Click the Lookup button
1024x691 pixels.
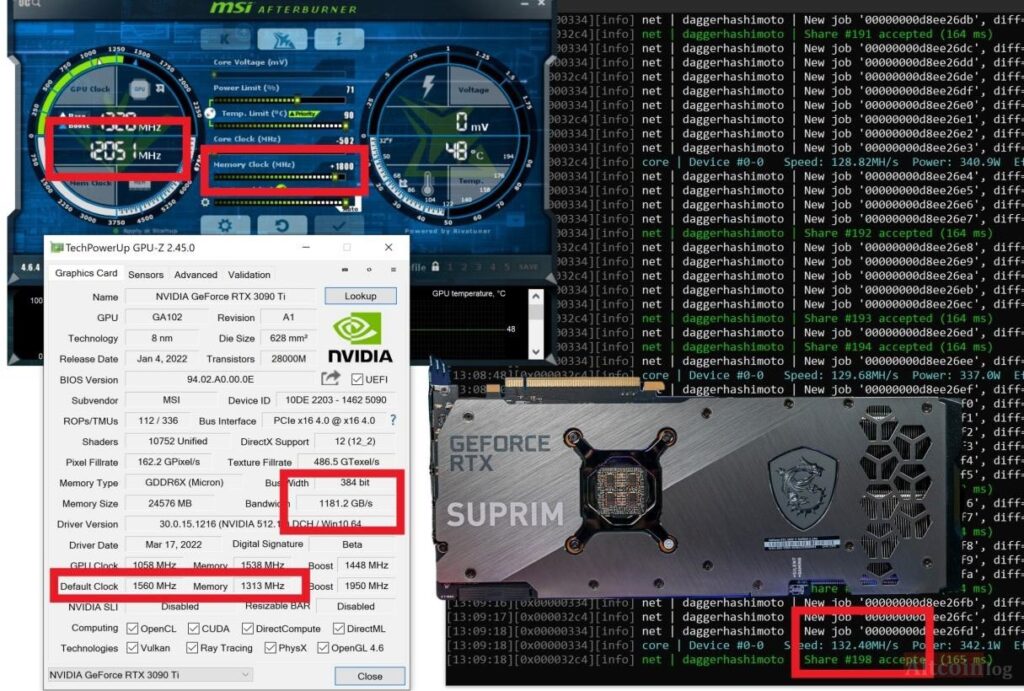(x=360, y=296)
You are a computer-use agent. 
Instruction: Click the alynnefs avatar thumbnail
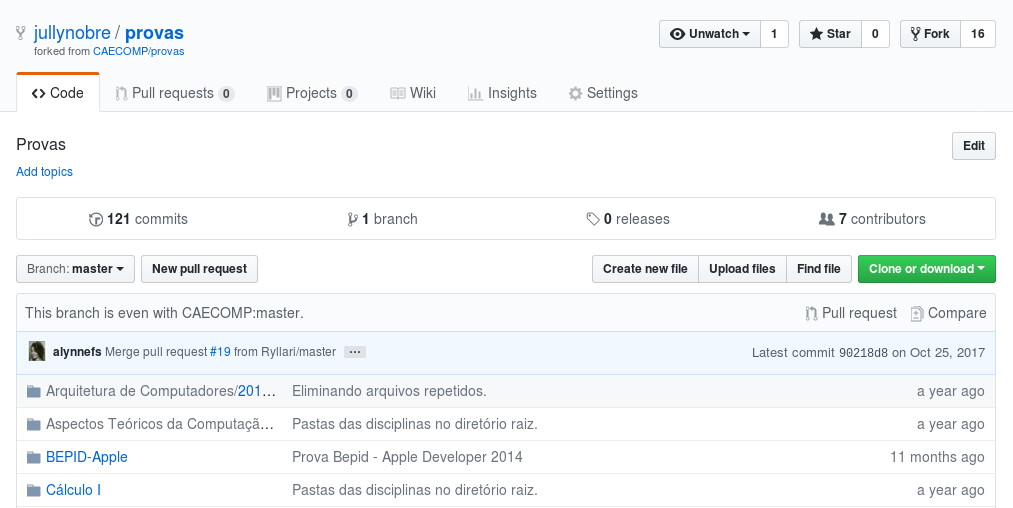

☆ ☆ ☆ ☆ ☆

Directions —
Every line in the material above that has the word "Click" should be copied.

Output —
Click the Lookup button
Instruction: Click the alynnefs avatar thumbnail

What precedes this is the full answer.